● Permintaan
Bisakah Anda mencetak ulang bagian renungan tentang Pengkhotbah 9 yang dimulai dengan "Bacaan kita hari" dan terus sampai "hidup (ayat 1-6)", tanpa mengubah satu kata pun?

PENGKHOTBAH 9:11-12
11Lagi aku melihat di bawah matahari bahwa kemenangan perlombaan bukan untuk yang cepat, dan keunggulan perjuangan bukan untuk yang kuat, juga roti bukan untuk yang berhikmat, kekayaan bukan untuk yang cerdas, dan karunia bukan untuk yang cerdik cendekia, karena waktu dan nasib dialami mereka semua.
12Karena manusia tidak mengetahui waktunya. Seperti ikan yang tertangkap dalam jala yang mencelakakan, dan seperti burung yang tertangkap dalam jerat, begitulah anak-anak manusia terjerat pada waktu yang malang, kalau hal itu menimpa mereka secara tiba-tiba.
Bacaan kita hari ini yakni ayat 11 dan 12 pasal 9 kitab Pengkhotbah adalah bagian yang tak terpisahkan dengan bacaan hari selasa menurut Sabda Bina Umat. Bacaan ini tidak dapat dipisahkan sebab pada ayat 11 dan 12 Pasal 9 ini dinyatakan Salomo sebagai penulis Kitab ini untuk menguatkan uraiannya tentang suatu pemahaman kesia-siaan dalam hidup. Keseluruhan perikop ayat 1-12 Pengkhotbah pasal 9 ini terbagi atas 3 bagian penting yang saling berhubungan dan memberi makna tentang hidup serta bagaimana menyikapinya.
Untuk lebih jelasnya, marilah kita memperhatikan seluruh perikop ini yakni mulai dari ayat 1 sampai 12 kitab Pengkhotbah pasal 9 dan menemukan tiga bagian besar dari 12 ayat tersebut. Tiga bagian penting itu adalah sbb:
1. Kesia-siaan dan harapan dalam hidup (ayat 1-6)
Dengan penuh pesimis, pengkhotbah mengatakan bahwa kehidupan di bawah matahari ini (kolong langit ini) selalau berakhir dengan sia-sia. Mengapa ia menyebut hidup ini adalah sia-sia? Sebab manusia pastilah akan mengalami kematian. Apapun yang dicapai dalam hidup tidak akan dibawah dan dinikmati seterusnya karena manusia pastilah akan mati. Dia meyakinkan kita bahwa kematian akan datang kepada semua orang tanpa terkecuali. Kematian terjadi baik kepada orang benar maupun orang jahat (Pkh. 9:1-3). Kematian adalah titik nadir, perwujudan dari semua kesia-siaan hidup dalam dunia. Menurut Salomo dalam ayat 1-3, bahwa siapapun kita entah baik atau benar, berdosa atau tidak, pastilah akan tetap menghadapi kematian itu. Dengan kata lain, apapaun yang dikerjakan dalam dunia ini dipandang menjadi sia-sia oleh karena kematian yang pasti datang.

● Data Hasil Ekstraksi
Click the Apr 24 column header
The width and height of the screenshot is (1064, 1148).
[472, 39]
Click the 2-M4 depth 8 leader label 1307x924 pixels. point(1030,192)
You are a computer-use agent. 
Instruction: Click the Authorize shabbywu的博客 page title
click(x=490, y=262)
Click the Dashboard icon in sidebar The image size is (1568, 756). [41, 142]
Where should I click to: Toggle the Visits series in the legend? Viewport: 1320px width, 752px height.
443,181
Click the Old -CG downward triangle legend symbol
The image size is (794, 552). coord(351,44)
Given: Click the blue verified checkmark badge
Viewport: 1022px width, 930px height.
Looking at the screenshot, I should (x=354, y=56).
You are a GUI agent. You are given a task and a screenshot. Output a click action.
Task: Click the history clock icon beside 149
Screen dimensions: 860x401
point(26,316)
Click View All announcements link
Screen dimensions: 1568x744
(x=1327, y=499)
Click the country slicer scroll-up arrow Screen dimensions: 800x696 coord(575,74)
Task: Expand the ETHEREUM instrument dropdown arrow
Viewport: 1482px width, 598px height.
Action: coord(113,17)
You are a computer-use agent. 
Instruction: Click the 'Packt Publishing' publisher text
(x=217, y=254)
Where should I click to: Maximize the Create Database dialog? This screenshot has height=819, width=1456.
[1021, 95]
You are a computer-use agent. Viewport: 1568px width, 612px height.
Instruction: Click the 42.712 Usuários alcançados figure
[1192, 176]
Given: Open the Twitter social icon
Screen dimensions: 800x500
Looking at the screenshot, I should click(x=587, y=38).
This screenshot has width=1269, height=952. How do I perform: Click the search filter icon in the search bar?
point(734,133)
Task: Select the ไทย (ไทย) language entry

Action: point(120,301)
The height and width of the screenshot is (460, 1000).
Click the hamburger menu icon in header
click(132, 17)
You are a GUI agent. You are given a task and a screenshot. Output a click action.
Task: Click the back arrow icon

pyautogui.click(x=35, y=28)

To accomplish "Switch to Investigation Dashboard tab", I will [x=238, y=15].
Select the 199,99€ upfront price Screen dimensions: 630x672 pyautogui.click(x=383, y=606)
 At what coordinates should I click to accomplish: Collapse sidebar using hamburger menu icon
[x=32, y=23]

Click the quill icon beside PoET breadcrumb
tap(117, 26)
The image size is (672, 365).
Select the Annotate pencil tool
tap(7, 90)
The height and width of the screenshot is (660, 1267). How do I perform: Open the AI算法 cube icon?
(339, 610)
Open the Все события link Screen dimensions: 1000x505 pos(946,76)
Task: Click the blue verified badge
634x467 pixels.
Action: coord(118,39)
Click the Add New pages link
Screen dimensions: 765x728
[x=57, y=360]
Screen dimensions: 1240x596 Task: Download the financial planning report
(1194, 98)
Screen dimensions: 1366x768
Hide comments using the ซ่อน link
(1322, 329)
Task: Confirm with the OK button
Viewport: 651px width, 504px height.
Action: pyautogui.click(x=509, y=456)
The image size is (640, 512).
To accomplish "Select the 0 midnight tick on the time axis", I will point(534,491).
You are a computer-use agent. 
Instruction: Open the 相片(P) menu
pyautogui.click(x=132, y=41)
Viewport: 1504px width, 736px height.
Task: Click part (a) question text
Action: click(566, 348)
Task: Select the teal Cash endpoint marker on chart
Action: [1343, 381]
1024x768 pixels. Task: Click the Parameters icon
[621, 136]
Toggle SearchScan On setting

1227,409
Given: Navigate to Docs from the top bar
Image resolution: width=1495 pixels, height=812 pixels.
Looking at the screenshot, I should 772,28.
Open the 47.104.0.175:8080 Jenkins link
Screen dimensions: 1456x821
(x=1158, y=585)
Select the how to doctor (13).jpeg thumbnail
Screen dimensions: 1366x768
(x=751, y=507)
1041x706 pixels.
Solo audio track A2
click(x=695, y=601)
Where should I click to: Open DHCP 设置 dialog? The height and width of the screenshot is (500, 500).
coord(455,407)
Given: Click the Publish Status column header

● Hasil Tugas
Bacaan kita hari ini yakni ayat 11 dan 12 pasal 9 kitab Pengkhotbah adalah bagian yang tak terpisahkan dengan bacaan hari selasa menurut Sabda Bina Umat. Bacaan ini tidak dapat dipisahkan sebab pada ayat 11 dan 12 Pasal 9 ini dinyatakan Salomo sebagai penulis Kitab ini untuk menguatkan uraiannya tentang suatu pemahaman kesia-siaan dalam hidup. Keseluruhan perikop ayat 1-12 Pengkhotbah pasal 9 ini terbagi atas 3 bagian penting yang saling berhubungan dan memberi makna tentang hidup serta bagaimana menyikapinya.
Untuk lebih jelasnya, marilah kita memperhatikan seluruh perikop ini yakni mulai dari ayat 1 sampai 12 kitab Pengkhotbah pasal 9 dan menemukan tiga bagian besar dari 12 ayat tersebut. Tiga bagian penting itu adalah sbb:
1. Kesia-siaan dan harapan dalam hidup (ayat 1-6)